Dec 15

Context

I have been migrated to the Australia’s national broadband network (nbn). Soon after the migration I begun experiencing Internet connectivity issues which my old cable internet service did not have. I got fed up with waking up to find that my ISP-provided nbn router lost connectivity overnight and never regained it, or that it did this in the middle of the day when I needed to work, or when I was not at home and my family was inconvenienced. I decided to figure out a way to “monitor” my Internet connection and get alerted when it went bad. This is so that I had an opportunity to investigate and reboot the router, which was the only way to deal with the issue most of the time.

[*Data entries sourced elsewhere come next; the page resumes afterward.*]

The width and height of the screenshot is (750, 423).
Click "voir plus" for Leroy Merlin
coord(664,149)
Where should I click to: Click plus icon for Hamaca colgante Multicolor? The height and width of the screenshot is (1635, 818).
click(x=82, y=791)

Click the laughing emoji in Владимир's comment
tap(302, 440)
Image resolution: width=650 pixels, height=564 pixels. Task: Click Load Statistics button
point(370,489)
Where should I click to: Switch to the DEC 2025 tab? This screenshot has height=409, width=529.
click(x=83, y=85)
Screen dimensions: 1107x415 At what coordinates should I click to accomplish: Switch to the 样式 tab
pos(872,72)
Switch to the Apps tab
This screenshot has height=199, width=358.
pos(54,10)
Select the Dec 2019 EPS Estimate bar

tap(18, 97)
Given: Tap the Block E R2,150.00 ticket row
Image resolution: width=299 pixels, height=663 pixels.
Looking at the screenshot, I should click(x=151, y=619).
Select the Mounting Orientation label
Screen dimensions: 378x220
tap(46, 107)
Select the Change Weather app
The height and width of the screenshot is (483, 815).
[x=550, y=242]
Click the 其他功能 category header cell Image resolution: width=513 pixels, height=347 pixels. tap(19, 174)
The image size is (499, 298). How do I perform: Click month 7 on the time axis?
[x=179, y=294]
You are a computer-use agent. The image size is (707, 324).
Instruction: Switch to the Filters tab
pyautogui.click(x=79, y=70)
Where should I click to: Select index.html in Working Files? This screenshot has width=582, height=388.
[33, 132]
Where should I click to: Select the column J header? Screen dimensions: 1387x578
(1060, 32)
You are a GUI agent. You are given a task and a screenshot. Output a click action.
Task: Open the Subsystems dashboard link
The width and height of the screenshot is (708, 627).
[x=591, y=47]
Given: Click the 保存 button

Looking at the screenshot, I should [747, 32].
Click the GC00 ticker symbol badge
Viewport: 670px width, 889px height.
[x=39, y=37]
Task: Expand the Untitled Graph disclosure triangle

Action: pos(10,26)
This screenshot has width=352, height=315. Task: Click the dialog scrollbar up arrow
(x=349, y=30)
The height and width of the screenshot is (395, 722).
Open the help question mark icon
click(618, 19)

In this article I share my view on the four connectivity monitors which I named in the previous article and used over a period of time.

Free Internet-based monitoring services I used

(Free service) UptimeRobot (https://uptimerobot.com/)

An UptimeRobot monitor can be configured with the URL of the “responder” and the email address(es) to which to send notification emails. UptimeRobot tests connectivity every 5 minutes in the free service.

One issue I detected with the UptimeRobot is that is occasionally uses outdated cached IP address of the target host, which may have changed and has been updated in the Dynamic DNS service. On these occasions it does not recognise that the host is visible from the Internet because its IP address has changed.

It was the first I chose. I liked the dashboard and notification emails. I want to give them time to sort out the DDNS caching issue. When I complained about the DDNS cachin issue I got a response from the support folks within a day, which for a free service is pretty good in my book.

DDNS caching is still an issue but for the time being I am sticking with this service.

(Free service) StatusCake (https://www.statuscake.com/)

A StatusCake monitor can be configured with the URL of the “responder” and the email addresses to which to send notification emails, and a mobile phone number to which to send text messages. StatusCake tests connectivity every 5 minutes in the free service.

I signed up to this free service because of the IP address caching issue with the UptimeRobot.

Ultimately I found StatusCake somewhat annoying.

Notification emails contain embedded icons which may look nice but add no value and are “broken” if the email client prevents automatic embedded URL following.

Notification emails do not have date/time when “service down” was detected or “service up” was detected. The outage duration is clearly shown in the “service is up” notification, though, which is nice.

In the end there was not enough of an advantage over others to keep it. I deleted the service and the account.

(Free service) Port Monitor (https://www.port-monitor.com)

The free service from Port Monitor can be used to tests connectivity every 60+ seconds. This is more frequent than any of the other monitoring services I tried, where the most frequent test one can configure in the free service is 5 minutes, and is obviously more responsive in detecting “service down” and “service up” events.

The port monitor email notifications are pretty good except they do not provide a pre-calculated “service has been down for x minutes y second” data but rather shows the date/time the service detected that the connectivity was down and date/time the connectivity was up again. It could be that the paid service provides that information in notification emails. I know, it should be no great thing to work out the outage duration from the dates/times but it is extra work and all other services I tried provide this piece of information.

Still, if you want to know roughly to a minute that your service is down and up the port monitor will provide this service.

I am keeping the port monitor watch for the time being.

(“Free for now” service) Monitoshi (http://monitoshi.com/)

Monitoshi offers a service which may cease to be free at some point in time. It does not have a status UI and the monitors are enabled/disabled via API URLs.

I found email notifications to be pretty Spartan. No date/time for when the service down was detected or when the service up was detected, let alone how long the service was down. One could work these out from the email dates/times but that introduces inaccuracies and is more work than I am willing to undertake given that all other free services I tried do this already, and provide management UI and dashboards to boot.

I deleted the monitor I set up.

Summary

I have been running free connectivity monitoring services for a while. Of the 4 I used I am sticking with 2 and I ditched 2 others. The reasons are given in this article.